→ **Available data**:
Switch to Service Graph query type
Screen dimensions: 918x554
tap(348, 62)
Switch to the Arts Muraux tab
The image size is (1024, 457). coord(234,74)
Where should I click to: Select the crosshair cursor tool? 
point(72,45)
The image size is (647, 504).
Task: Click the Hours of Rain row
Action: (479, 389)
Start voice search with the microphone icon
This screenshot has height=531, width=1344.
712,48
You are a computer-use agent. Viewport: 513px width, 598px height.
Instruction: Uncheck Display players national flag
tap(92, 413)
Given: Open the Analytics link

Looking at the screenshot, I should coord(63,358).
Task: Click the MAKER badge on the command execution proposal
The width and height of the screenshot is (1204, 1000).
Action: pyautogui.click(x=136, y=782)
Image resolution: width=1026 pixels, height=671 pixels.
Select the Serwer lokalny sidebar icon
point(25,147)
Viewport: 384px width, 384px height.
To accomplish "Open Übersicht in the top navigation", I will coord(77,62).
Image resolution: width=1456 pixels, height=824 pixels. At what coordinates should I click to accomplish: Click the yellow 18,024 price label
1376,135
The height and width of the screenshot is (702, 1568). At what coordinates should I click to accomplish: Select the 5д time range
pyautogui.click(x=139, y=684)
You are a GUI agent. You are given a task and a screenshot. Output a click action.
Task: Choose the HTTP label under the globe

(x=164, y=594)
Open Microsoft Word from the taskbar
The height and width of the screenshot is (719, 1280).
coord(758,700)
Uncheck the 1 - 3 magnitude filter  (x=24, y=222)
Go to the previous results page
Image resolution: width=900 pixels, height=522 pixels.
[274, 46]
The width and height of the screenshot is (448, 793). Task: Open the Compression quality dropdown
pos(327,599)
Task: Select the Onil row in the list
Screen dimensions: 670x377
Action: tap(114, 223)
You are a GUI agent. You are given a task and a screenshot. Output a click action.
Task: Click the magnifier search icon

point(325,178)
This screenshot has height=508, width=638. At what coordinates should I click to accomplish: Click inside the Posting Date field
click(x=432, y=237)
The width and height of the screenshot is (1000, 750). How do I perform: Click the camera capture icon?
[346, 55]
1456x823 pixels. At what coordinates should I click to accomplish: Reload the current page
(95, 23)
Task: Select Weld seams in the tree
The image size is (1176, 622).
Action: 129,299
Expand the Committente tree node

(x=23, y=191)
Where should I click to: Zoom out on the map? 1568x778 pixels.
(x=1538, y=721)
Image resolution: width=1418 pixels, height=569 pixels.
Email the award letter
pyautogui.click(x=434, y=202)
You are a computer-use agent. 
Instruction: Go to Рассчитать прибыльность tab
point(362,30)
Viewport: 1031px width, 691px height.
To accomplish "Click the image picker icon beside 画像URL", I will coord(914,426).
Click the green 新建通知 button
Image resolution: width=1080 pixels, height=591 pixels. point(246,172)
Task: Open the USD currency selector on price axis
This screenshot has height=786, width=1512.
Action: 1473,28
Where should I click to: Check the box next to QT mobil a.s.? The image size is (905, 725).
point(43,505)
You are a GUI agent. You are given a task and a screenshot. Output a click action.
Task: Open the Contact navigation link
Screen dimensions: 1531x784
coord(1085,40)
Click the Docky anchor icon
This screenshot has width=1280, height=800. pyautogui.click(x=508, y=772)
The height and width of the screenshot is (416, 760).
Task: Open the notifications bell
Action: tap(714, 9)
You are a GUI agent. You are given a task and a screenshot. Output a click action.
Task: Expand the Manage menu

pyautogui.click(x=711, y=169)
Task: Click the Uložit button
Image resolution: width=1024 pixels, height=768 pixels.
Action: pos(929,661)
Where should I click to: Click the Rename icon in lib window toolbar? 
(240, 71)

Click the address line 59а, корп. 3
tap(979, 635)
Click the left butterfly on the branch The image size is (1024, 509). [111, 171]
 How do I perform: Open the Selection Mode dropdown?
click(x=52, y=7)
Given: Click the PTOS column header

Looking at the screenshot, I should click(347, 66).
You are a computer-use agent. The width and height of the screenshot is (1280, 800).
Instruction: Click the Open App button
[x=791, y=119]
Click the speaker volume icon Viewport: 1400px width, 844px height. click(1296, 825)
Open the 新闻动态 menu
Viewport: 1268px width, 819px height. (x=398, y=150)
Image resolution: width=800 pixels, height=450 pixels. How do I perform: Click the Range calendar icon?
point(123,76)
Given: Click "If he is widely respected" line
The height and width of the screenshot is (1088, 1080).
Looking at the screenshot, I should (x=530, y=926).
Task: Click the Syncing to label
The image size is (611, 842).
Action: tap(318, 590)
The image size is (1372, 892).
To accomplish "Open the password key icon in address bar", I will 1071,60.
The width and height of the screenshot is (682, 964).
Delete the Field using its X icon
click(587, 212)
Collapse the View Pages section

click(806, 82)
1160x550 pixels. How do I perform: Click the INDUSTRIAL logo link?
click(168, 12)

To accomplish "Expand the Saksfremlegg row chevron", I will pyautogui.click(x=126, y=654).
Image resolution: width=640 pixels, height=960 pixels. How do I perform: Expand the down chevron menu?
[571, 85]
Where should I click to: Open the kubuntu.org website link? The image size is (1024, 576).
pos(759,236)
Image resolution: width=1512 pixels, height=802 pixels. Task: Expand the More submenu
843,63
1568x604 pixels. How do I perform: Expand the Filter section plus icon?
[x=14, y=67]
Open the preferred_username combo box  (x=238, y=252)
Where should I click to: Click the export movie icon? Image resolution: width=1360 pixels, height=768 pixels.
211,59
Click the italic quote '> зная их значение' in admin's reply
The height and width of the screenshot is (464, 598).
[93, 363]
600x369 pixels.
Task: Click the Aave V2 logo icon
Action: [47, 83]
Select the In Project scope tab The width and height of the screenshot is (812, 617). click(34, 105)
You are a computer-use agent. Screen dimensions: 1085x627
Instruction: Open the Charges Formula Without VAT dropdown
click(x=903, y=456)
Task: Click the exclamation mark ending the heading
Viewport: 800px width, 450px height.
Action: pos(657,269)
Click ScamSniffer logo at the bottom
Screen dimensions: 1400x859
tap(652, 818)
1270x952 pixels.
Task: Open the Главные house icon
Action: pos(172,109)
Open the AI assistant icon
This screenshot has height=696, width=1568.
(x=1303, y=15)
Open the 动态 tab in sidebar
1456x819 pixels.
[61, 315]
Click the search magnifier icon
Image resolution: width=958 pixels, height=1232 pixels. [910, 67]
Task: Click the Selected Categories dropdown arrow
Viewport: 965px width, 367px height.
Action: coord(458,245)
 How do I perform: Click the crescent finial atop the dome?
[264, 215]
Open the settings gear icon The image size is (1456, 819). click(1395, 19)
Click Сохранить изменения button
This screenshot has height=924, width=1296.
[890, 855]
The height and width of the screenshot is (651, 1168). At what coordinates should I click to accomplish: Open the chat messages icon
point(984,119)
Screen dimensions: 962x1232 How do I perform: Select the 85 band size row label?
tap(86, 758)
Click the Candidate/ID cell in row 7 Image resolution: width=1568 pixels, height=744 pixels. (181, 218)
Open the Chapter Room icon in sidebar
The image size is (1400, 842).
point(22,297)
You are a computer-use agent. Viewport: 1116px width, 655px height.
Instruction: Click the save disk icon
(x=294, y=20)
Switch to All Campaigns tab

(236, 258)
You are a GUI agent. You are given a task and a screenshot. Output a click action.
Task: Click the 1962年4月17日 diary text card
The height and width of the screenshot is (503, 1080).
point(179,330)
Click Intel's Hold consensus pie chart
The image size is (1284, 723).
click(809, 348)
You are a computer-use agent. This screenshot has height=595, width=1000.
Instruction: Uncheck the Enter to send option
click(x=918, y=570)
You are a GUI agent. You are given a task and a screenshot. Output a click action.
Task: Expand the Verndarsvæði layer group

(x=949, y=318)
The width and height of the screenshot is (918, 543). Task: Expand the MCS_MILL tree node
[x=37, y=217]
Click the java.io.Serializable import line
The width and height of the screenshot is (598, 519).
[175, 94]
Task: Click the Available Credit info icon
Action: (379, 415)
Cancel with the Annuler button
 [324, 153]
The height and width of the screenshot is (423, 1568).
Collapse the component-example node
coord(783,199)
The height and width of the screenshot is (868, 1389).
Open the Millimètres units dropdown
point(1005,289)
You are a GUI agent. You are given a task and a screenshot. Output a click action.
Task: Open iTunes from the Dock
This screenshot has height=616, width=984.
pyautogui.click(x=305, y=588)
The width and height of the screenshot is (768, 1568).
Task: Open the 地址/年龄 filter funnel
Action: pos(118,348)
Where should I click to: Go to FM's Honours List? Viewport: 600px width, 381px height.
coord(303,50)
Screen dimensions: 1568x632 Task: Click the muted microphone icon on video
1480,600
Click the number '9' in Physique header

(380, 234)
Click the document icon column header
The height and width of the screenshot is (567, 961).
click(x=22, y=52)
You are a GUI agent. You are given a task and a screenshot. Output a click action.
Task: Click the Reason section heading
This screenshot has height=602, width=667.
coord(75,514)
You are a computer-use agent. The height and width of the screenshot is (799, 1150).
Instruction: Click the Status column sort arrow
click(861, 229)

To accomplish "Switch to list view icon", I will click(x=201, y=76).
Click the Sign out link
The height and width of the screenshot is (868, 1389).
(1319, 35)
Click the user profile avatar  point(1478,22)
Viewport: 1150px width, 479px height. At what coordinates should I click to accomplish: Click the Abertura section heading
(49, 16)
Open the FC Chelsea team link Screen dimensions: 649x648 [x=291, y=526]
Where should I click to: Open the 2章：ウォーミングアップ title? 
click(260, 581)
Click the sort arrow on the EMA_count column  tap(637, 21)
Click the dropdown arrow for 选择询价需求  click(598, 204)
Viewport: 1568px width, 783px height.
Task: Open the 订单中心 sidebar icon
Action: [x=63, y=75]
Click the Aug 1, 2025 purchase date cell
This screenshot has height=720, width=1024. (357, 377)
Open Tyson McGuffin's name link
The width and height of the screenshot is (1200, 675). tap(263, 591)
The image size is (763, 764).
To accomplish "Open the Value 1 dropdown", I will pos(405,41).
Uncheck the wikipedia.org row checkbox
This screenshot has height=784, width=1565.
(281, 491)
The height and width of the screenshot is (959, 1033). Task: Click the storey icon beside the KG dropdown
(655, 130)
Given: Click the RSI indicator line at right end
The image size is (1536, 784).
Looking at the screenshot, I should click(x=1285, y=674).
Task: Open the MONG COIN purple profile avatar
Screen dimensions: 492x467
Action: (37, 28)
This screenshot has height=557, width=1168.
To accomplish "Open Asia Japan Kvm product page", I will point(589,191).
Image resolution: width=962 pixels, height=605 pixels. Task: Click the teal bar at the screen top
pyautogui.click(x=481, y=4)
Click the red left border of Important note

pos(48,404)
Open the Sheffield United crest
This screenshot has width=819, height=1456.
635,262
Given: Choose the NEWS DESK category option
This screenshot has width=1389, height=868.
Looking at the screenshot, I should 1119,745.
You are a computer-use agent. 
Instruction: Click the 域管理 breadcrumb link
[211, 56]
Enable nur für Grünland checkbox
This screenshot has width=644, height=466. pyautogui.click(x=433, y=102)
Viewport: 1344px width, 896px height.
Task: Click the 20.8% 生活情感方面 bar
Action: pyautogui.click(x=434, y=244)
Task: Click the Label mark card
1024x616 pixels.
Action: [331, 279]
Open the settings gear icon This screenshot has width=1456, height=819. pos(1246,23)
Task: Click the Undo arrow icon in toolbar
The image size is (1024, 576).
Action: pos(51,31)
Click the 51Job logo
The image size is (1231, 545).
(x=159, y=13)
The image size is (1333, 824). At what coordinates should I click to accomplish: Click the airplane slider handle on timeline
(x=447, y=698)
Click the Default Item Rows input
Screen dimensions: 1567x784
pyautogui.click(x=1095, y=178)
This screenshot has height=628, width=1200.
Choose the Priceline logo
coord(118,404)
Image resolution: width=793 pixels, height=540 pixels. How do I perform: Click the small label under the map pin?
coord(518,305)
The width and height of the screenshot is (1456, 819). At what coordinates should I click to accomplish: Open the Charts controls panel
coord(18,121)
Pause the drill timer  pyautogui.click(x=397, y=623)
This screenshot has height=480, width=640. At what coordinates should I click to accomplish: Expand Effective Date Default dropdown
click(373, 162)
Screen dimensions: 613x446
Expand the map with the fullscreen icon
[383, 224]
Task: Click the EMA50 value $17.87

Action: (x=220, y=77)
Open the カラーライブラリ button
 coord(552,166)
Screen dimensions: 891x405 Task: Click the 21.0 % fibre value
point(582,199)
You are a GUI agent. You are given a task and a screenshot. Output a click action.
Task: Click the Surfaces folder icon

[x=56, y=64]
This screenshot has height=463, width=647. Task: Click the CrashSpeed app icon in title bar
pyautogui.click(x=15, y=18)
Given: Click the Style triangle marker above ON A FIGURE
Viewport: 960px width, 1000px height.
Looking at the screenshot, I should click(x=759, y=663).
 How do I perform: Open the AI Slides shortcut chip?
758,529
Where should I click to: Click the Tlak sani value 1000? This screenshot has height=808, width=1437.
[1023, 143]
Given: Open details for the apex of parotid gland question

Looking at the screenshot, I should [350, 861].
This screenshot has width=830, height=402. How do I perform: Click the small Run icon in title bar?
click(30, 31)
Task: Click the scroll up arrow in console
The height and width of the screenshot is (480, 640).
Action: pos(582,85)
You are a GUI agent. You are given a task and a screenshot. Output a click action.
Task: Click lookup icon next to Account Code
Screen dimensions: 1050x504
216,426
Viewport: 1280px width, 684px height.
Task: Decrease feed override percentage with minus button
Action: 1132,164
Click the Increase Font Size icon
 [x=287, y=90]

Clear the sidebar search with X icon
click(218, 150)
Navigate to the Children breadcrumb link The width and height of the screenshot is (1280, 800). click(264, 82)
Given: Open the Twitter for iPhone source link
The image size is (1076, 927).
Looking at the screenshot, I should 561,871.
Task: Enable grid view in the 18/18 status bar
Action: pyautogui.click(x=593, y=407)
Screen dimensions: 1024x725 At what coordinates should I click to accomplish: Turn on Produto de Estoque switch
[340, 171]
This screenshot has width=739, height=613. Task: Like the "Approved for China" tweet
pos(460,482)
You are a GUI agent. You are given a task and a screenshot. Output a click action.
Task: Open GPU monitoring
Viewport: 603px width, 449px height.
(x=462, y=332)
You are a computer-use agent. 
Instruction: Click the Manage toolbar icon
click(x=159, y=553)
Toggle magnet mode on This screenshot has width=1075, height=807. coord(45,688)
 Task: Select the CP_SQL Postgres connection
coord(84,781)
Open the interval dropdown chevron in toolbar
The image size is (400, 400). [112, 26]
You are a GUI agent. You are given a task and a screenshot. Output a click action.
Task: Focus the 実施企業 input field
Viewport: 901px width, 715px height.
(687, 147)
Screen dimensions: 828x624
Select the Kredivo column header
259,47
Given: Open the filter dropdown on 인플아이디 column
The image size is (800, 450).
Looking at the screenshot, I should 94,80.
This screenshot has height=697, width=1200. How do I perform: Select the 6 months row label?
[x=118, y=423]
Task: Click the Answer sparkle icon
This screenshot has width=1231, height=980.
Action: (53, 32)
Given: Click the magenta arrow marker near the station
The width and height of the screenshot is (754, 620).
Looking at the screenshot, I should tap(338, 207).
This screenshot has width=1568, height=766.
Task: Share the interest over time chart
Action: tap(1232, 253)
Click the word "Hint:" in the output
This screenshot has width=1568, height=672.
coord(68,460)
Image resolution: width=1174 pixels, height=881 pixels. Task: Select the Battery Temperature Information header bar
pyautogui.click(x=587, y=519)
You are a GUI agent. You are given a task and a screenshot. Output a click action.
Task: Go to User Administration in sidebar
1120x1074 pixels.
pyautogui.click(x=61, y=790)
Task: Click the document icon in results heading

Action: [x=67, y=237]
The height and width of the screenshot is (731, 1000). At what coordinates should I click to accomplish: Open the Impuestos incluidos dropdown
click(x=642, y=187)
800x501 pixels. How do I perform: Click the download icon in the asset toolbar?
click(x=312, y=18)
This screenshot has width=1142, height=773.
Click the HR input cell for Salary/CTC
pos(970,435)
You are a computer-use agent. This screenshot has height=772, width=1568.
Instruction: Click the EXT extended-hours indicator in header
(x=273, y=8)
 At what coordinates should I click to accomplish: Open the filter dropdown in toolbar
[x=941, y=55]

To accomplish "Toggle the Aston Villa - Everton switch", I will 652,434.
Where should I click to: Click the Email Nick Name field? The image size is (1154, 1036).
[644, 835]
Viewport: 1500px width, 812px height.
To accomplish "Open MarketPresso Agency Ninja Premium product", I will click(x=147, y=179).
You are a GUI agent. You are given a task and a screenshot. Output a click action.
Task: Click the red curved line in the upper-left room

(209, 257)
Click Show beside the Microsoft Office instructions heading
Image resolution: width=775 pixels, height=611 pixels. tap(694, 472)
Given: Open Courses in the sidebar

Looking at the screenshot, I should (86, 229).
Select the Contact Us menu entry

→ **Work to do**: Duplicate the rows above, starting at the line that contains "Viewport: 1150px width, 479px" and ending after the line that contains "Click the sort".

→ **Written response**:
Viewport: 1150px width, 479px height. At what coordinates should I click to accomplish: Click the Abertura section heading
(49, 16)
Open the FC Chelsea team link Screen dimensions: 649x648 [x=291, y=526]
Where should I click to: Open the 2章：ウォーミングアップ title? 
click(260, 581)
Click the sort arrow on the EMA_count column  tap(637, 21)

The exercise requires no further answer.